Xue Rui-Jie, Grofe Adam, Yin He, Qu Zexing, Gao Jiali, Li Hui
Institute of Theoretical Chemistry, Jilin University , 2519 Jiefang Road, Changchun 130023, People's Republic of China.
Department of Chemistry and Supercomputing Institute, University of Minnesota , 207 Pleasant Street, SE, Minneapolis, Minnesota 55455, United States.
J Chem Theory Comput. 2017 Jan 10;13(1):191-201. doi: 10.1021/acs.jctc.6b00733. Epub 2016 Dec 7.

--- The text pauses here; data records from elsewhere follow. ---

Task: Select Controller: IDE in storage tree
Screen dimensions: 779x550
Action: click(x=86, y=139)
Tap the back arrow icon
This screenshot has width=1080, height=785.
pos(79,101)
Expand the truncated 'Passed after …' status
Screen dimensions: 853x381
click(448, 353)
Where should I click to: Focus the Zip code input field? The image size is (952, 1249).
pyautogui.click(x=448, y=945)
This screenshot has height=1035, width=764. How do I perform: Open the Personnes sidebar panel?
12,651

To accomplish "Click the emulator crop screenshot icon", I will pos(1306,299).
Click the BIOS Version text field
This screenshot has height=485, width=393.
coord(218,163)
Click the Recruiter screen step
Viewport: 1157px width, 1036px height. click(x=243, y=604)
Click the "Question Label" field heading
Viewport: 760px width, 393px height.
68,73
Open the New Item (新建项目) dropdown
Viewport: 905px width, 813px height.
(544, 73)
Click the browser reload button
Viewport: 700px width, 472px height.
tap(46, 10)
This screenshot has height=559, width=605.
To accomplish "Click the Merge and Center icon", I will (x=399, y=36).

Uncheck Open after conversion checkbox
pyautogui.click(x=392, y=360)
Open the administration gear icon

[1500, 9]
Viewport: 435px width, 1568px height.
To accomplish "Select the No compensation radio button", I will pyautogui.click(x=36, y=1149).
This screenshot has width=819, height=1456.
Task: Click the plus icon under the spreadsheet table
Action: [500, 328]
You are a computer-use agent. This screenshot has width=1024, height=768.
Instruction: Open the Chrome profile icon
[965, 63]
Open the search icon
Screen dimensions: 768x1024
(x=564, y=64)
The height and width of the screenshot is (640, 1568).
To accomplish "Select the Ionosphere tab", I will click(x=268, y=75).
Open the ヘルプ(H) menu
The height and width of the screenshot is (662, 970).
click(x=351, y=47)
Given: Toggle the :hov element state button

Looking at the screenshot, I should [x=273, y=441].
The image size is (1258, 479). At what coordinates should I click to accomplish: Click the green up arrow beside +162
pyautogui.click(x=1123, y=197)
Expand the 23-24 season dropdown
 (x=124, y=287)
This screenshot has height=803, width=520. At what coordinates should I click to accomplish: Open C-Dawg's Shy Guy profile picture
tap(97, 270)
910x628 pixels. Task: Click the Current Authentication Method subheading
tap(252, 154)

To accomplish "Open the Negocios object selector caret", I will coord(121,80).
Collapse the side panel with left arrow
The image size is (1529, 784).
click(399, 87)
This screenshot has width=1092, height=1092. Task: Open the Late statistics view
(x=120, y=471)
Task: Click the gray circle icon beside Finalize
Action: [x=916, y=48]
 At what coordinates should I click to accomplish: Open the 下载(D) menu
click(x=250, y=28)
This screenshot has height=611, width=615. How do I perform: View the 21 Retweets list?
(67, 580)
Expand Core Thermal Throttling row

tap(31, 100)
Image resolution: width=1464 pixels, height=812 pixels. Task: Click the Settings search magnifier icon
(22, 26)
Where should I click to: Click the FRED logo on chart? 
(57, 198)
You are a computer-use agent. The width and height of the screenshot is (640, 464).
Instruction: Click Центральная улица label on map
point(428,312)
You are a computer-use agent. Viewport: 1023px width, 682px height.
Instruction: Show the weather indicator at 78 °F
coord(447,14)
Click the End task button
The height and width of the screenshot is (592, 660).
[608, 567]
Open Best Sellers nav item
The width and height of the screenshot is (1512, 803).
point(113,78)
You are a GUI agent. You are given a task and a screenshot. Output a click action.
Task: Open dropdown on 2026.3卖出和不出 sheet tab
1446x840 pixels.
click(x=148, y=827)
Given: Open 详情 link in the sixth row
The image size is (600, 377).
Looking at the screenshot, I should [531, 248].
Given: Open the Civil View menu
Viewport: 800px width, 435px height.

Linear and two-dimensional infrared (IR) spectroscopy of site-specific probe molecules provides an opportunity to gain a molecular-level understanding of the local hydrogen-bonding network, conformational dynamics, and long-range electrostatic interactions in condensed-phase and biological systems. A challenge in computation is to determine the time-dependent vibrational frequencies that incorporate explicitly both nuclear quantum effects of vibrational motions and an electronic structural representation of the potential energy surface. In this paper, a nuclear quantum vibrational perturbation (QVP) method is described for efficiently determining the instantaneous vibrational frequency of a chromophore in molecular dynamics simulations. Computational efficiency is achieved through the use of (a) discrete variable representation of the vibrational wave functions, (b) a perturbation theory to evaluate the vibrational energy shifts due to solvent dynamic fluctuations, and (c) a combined QM/MM potential for the systems. It was found that first-order perturbation is sufficiently accurate, enabling time-dependent vibrational frequencies to be obtained on the fly in molecular dynamics. The QVP method is illustrated in the mode-specific linear and 2D-IR spectra of the H-Cl stretching frequency in the HCl-water clusters and the carbonyl stretching vibration of acetone in aqueous solution. To further reduce computational cost, a hybrid strategy was proposed, and it was found that the computed vibrational spectral peak position and line shape are in agreement with experimental results. In addition, it was found that anharmonicity is significant in the H-Cl stretching mode, and hydrogen-bonding interactions further enhance anharmonic effects. The present QVP method complements other computational approaches, including path integral-based molecular dynamics, and represents a major improvement over the electrostatics-based spectroscopic mapping procedures.
对位点特异性探针分子进行线性和二维红外(IR)光谱分析,为从分子层面了解凝聚相和生物系统中的局部氢键网络、构象动力学以及长程静电相互作用提供了契机。计算方面的一个挑战是确定随时间变化的振动频率,该频率需明确纳入振动运动的核量子效应以及势能面的电子结构表示。本文描述了一种核量子振动微扰(QVP)方法,用于在分子动力学模拟中高效确定发色团的瞬时振动频率。通过以下方式实现计算效率:(a)振动波函数的离散变量表示;(b)一种微扰理论,用于评估由于溶剂动态波动引起的振动能量位移;(c)系统的组合量子力学/分子力学势。结果发现,一阶微扰足够精确,能够在分子动力学中即时获得随时间变化的振动频率。在HCl - 水簇中H - Cl伸缩频率的模式特异性线性和二维红外光谱以及丙酮在水溶液中的羰基伸缩振动中展示了QVP方法。为进一步降低计算成本,提出了一种混合策略,结果发现计算得到的振动光谱峰位置和线形与实验结果一致。此外,还发现非谐性在H - Cl伸缩模式中很显著,并且氢键相互作用进一步增强了非谐效应。当前的QVP方法补充了其他计算方法,包括基于路径积分的分子动力学,并且相对于基于静电学的光谱映射程序有了重大改进。